There was much the law did not do. It did not limit the total amount of gunpowder a person could own or use, as long as quantities over 28 pounds were kept in the public magazine or in additional buildings. It placed no limit on the number of lead bullets a person could keep or possess. It did not restrict a person from keeping his firearms loaded with gunpowder and bullets in his home, business, or when in public. Beyond the one mile stretch of lower Manhattan island, the law had no application anywhere else in the state. And 28 pounds is a lot of gunpowder. One New York militia soldier was required to bring ¼ pound of gunpowder when called to muster. So, 28 pounds of gunpowder could outfit 112 militia men. As the State’s expert Professor Cornell notes, Twenty to thirty pounds of gunpowder is certainly not an inconsiderable amount.
For nuanced analogues, the New York City gunpowder storage law fails the why and how tests. The why
of the large capacity magazine ban is to introduce a critical pause
into a mass shooter’s unrelenting attack. The why
of the historic gunpowder storage law is to reduce the risk of building fires. The how
of the large capacity magazine ban is limiting the number of ammunition rounds that can be loaded in a gun for self-defense. The how
of the historic gunpowder storage law burden was generously limiting the storage (and not the amount loaded into guns for self-defense) of gunpowder for a geographic area smaller than one square mile. In the end, the State’s proposed analogue is not relevantly similar.
One other gunpowder storage law mentioned by the State which applied only in the city of Boston, Massachusetts, fares no better. This was also a fire safety regulation — nothing more. The ordinance did not prohibit carrying loaded firearms within the City of Boston — only leaving them unattended in a building — and … this law was for the protection of those fighting fires.
In fact, one scholar mused, Strictly speaking, the law did not forbid bringing an unloaded gun into a building, and then loading it when inside. So, occupants of homes or businesses remained free to keep loaded guns.
Moreover, the State offers no evidence that the Massachusetts law was enforced. A search of Thacher’s Reports, a collection of reports of criminal cases tried in the City of Boston Municipal Court from 1823–1843 reveals no such prosecutions.
This whole gunpowder storage argument has been raised before and it has been rejected before.

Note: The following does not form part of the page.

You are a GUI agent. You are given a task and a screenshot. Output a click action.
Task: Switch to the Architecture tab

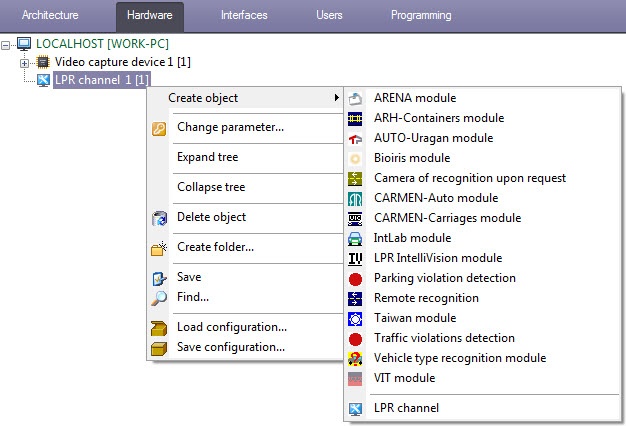click(x=50, y=15)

It was raised a dissent in Heller and relied on the same laws of New York and Massachusetts, and the same writings of Cornell. The Heller majority was unimpressed. Heller says,
The other laws Justice Breyer cites are gunpowder-storage laws that he concedes did not clearly prohibit loaded weapons, but required only that excess gunpowder be kept in a special container or on the top floor of the home. Nothing about those fire-safety laws undermines our analysis; they do not remotely burden the right of self-defense as much as an absolute ban on handguns.
Applying the same reasoning to this case, the early fire-safety gunpowder storage laws do not remotely burden the self-defense right as much as an absolute ban on magazines holding more than 10 rounds.
Next, the State turns to historic laws regulating the concealed carrying of bowie knives, dirks, sword canes, and some pistols, as analogues.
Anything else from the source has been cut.